[Source records]
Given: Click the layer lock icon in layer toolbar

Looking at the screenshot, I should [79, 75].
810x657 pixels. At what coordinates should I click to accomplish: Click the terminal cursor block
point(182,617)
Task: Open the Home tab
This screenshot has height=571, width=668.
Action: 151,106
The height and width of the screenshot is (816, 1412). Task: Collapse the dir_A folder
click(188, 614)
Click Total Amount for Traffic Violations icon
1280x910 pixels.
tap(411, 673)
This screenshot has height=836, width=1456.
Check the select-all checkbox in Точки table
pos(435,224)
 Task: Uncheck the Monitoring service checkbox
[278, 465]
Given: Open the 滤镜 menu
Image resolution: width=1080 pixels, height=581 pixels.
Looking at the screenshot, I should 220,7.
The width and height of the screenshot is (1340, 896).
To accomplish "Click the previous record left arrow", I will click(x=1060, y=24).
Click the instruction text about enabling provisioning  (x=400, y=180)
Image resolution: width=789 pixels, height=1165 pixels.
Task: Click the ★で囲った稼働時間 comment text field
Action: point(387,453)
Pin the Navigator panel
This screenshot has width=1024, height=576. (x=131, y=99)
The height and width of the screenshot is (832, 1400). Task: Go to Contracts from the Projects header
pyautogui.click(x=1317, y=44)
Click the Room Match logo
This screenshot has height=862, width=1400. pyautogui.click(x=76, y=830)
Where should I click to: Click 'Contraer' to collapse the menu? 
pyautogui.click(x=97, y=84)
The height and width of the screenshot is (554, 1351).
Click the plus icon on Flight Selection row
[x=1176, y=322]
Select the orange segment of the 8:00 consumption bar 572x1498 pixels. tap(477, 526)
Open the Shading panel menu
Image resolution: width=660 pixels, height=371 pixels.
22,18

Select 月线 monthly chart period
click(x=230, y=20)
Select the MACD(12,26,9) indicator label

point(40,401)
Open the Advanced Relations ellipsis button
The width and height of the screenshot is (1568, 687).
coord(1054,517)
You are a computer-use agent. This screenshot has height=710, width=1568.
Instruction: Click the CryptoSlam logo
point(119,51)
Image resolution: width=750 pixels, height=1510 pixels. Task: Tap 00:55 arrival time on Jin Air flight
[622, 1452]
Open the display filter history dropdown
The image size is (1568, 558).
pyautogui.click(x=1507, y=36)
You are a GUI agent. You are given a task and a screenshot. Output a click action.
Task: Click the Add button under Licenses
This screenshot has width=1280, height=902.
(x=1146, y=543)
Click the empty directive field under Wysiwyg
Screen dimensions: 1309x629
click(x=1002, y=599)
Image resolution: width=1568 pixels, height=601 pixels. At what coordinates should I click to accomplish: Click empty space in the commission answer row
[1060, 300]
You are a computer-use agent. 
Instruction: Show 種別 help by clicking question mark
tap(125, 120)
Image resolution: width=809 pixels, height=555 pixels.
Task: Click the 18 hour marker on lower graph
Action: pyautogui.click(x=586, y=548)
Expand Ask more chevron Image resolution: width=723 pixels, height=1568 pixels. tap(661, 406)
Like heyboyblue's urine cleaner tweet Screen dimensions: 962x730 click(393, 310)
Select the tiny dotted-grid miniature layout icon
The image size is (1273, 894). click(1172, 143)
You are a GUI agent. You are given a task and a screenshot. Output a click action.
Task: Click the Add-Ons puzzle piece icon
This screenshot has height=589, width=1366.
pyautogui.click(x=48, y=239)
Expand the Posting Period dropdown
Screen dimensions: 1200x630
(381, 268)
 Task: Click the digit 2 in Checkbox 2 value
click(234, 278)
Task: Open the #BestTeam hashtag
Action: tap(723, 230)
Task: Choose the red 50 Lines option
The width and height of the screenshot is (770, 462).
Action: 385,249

_TASK_
Render each line of the rows above as one string in a JSON list, leaving out blank lines.

_RESULT FOR THIS EXERCISE_
[
  "Given: Click the layer lock icon in layer toolbar",
  "Looking at the screenshot, I should [79, 75].",
  "810x657 pixels. At what coordinates should I click to accomplish: Click the terminal cursor block",
  "point(182,617)",
  "Task: Open the Home tab",
  "This screenshot has height=571, width=668.",
  "Action: 151,106",
  "The height and width of the screenshot is (816, 1412). Task: Collapse the dir_A folder",
  "click(188, 614)",
  "Click Total Amount for Traffic Violations icon",
  "1280x910 pixels.",
  "tap(411, 673)",
  "This screenshot has height=836, width=1456.",
  "Check the select-all checkbox in Точки table",
  "pos(435,224)",
  " Task: Uncheck the Monitoring service checkbox",
  "[278, 465]",
  "Given: Open the 滤镜 menu",
  "Image resolution: width=1080 pixels, height=581 pixels.",
  "Looking at the screenshot, I should 220,7.",
  "The width and height of the screenshot is (1340, 896).",
  "To accomplish \"Click the previous record left arrow\", I will click(x=1060, y=24).",
  "Click the instruction text about enabling provisioning  (x=400, y=180)",
  "Image resolution: width=789 pixels, height=1165 pixels.",
  "Task: Click the ★で囲った稼働時間 comment text field",
  "Action: point(387,453)",
  "Pin the Navigator panel",
  "This screenshot has width=1024, height=576. (x=131, y=99)",
  "The height and width of the screenshot is (832, 1400). Task: Go to Contracts from the Projects header",
  "pyautogui.click(x=1317, y=44)",
  "Click the Room Match logo",
  "This screenshot has height=862, width=1400. pyautogui.click(x=76, y=830)",
  "Where should I click to: Click 'Contraer' to collapse the menu? ",
  "pyautogui.click(x=97, y=84)",
  "The height and width of the screenshot is (554, 1351).",
  "Click the plus icon on Flight Selection row",
  "[x=1176, y=322]",
  "Select the orange segment of the 8:00 consumption bar 572x1498 pixels. tap(477, 526)",
  "Open the Shading panel menu",
  "Image resolution: width=660 pixels, height=371 pixels.",
  "22,18",
  "Select 月线 monthly chart period",
  "click(x=230, y=20)",
  "Select the MACD(12,26,9) indicator label",
  "point(40,401)",
  "Open the Advanced Relations ellipsis button",
  "The width and height of the screenshot is (1568, 687).",
  "coord(1054,517)",
  "You are a computer-use agent. This screenshot has height=710, width=1568.",
  "Instruction: Click the CryptoSlam logo",
  "point(119,51)",
  "Image resolution: width=750 pixels, height=1510 pixels. Task: Tap 00:55 arrival time on Jin Air flight",
  "[622, 1452]",
  "Open the display filter history dropdown",
  "The image size is (1568, 558).",
  "pyautogui.click(x=1507, y=36)",
  "You are a GUI agent. You are given a task and a screenshot. Output a click action.",
  "Task: Click the Add button under Licenses",
  "This screenshot has width=1280, height=902.",
  "(x=1146, y=543)",
  "Click the empty directive field under Wysiwyg",
  "Screen dimensions: 1309x629",
  "click(x=1002, y=599)",
  "Image resolution: width=1568 pixels, height=601 pixels. At what coordinates should I click to accomplish: Click empty space in the commission answer row",
  "[1060, 300]",
  "You are a computer-use agent. ",
  "Instruction: Show 種別 help by clicking question mark",
  "tap(125, 120)",
  "Image resolution: width=809 pixels, height=555 pixels.",
  "Task: Click the 18 hour marker on lower graph",
  "Action: pyautogui.click(x=586, y=548)",
  "Expand Ask more chevron Image resolution: width=723 pixels, height=1568 pixels. tap(661, 406)",
  "Like heyboyblue's urine cleaner tweet Screen dimensions: 962x730 click(393, 310)",
  "Select the tiny dotted-grid miniature layout icon",
  "The image size is (1273, 894). click(1172, 143)",
  "You are a GUI agent. You are given a task and a screenshot. Output a click action.",
  "Task: Click the Add-Ons puzzle piece icon",
  "This screenshot has height=589, width=1366.",
  "pyautogui.click(x=48, y=239)",
  "Expand the Posting Period dropdown",
  "Screen dimensions: 1200x630",
  "(381, 268)",
  " Task: Click the digit 2 in Checkbox 2 value",
  "click(234, 278)",
  "Task: Open the #BestTeam hashtag",
  "Action: tap(723, 230)",
  "Task: Choose the red 50 Lines option",
  "The width and height of the screenshot is (770, 462).",
  "Action: 385,249"
]